Running HCatalog Example Projects

  1. In the lower left corner of the IDEA page, click Terminal to access the terminal. Run the mvn clean install command to compile the package.

    If BUILD SUCCESS is displayed, the compilation is successful, as shown in the following figure. The hcatalog-example-*.jar package is generated in the target directory of the sample project.

    The preceding JAR file names are for reference only. The actual names may vary.

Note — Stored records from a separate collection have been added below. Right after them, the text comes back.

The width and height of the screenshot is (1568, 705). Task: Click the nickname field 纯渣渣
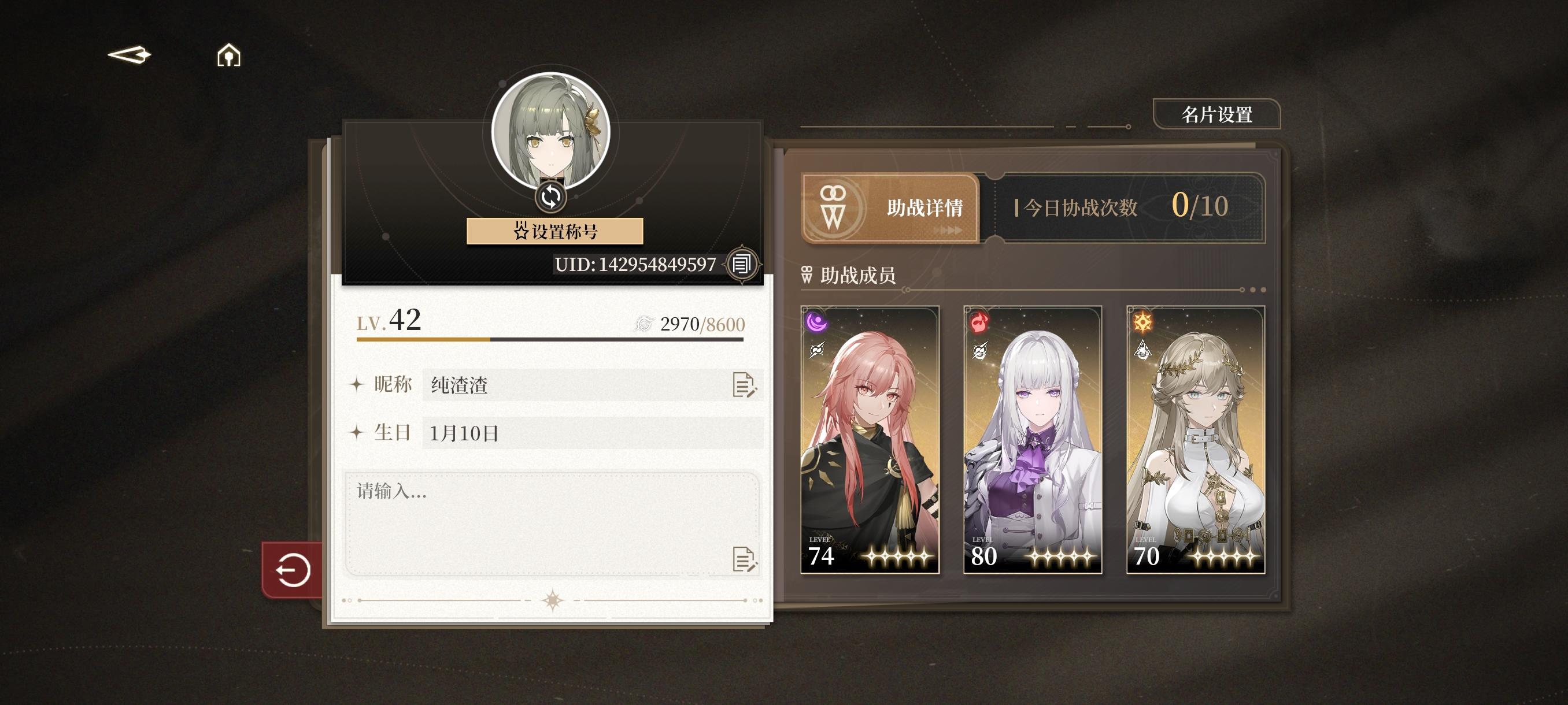click(592, 385)
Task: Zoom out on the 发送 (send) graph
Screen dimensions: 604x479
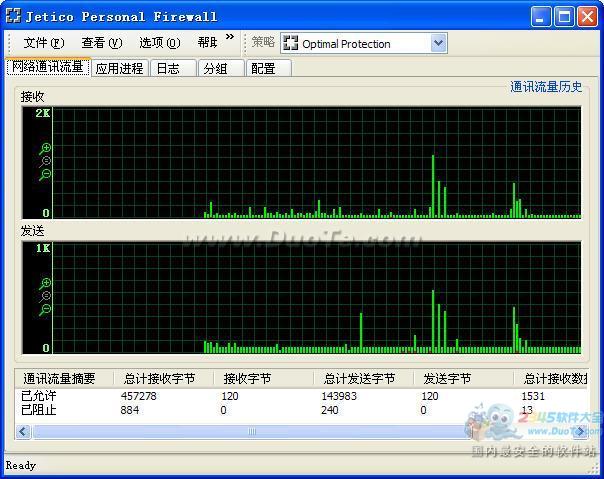Action: click(46, 310)
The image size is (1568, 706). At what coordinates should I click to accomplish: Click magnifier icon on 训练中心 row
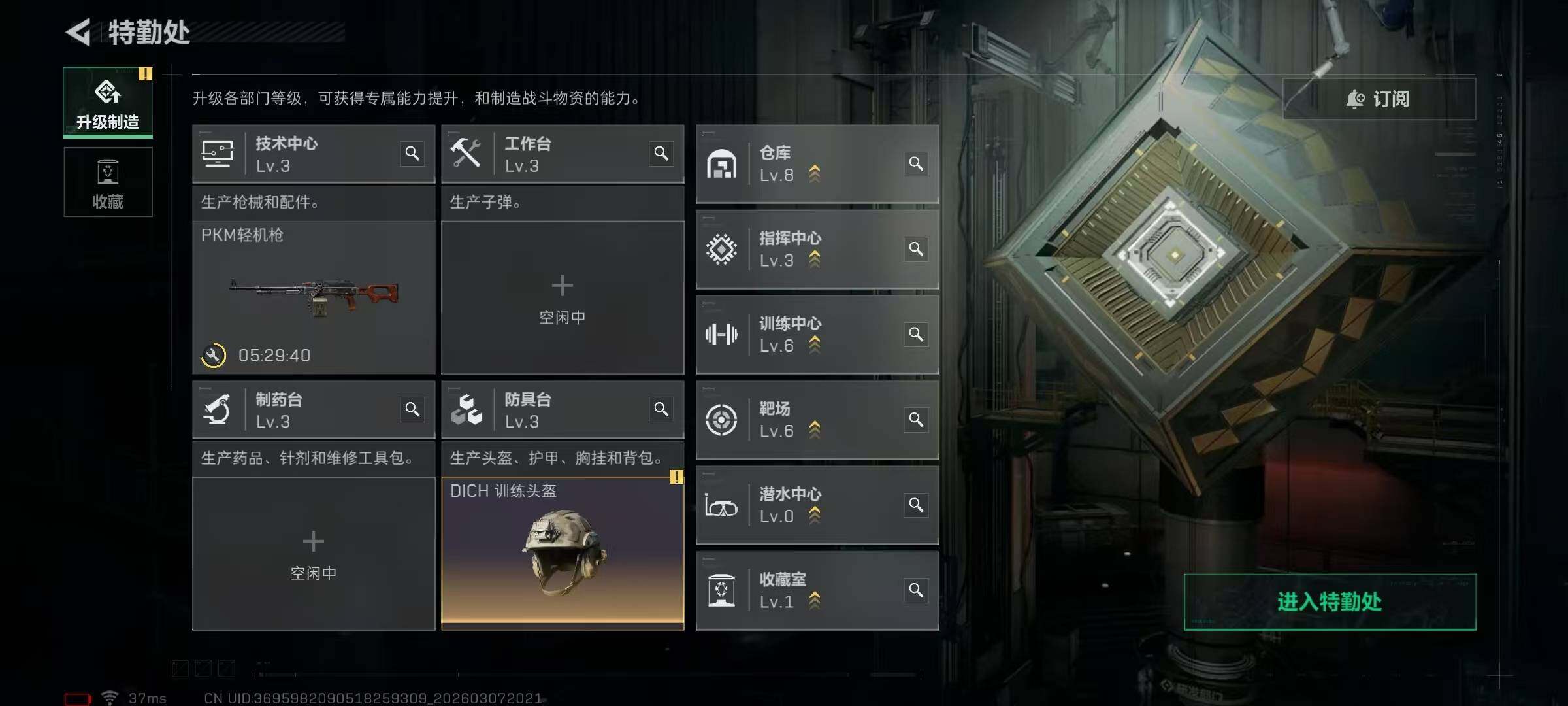pos(916,334)
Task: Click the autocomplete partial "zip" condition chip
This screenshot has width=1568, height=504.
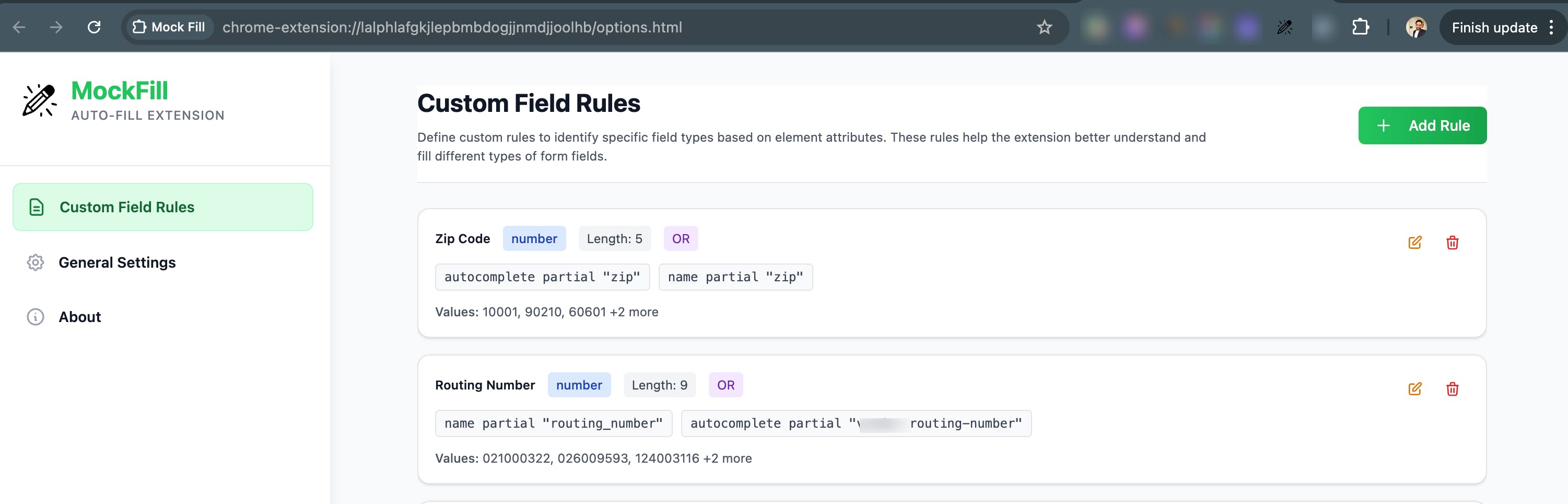Action: 542,277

  2. Upload the hcatalog-example-*.jar file generated in the target directory in the previous step to the specified directory on Linux, for example, /opt/hive_client, marked as $HCAT_CLIENT, and ensure that the Hive and YARN clients have been installed. Execute environment variables for the HCAT_CLIENT to take effect.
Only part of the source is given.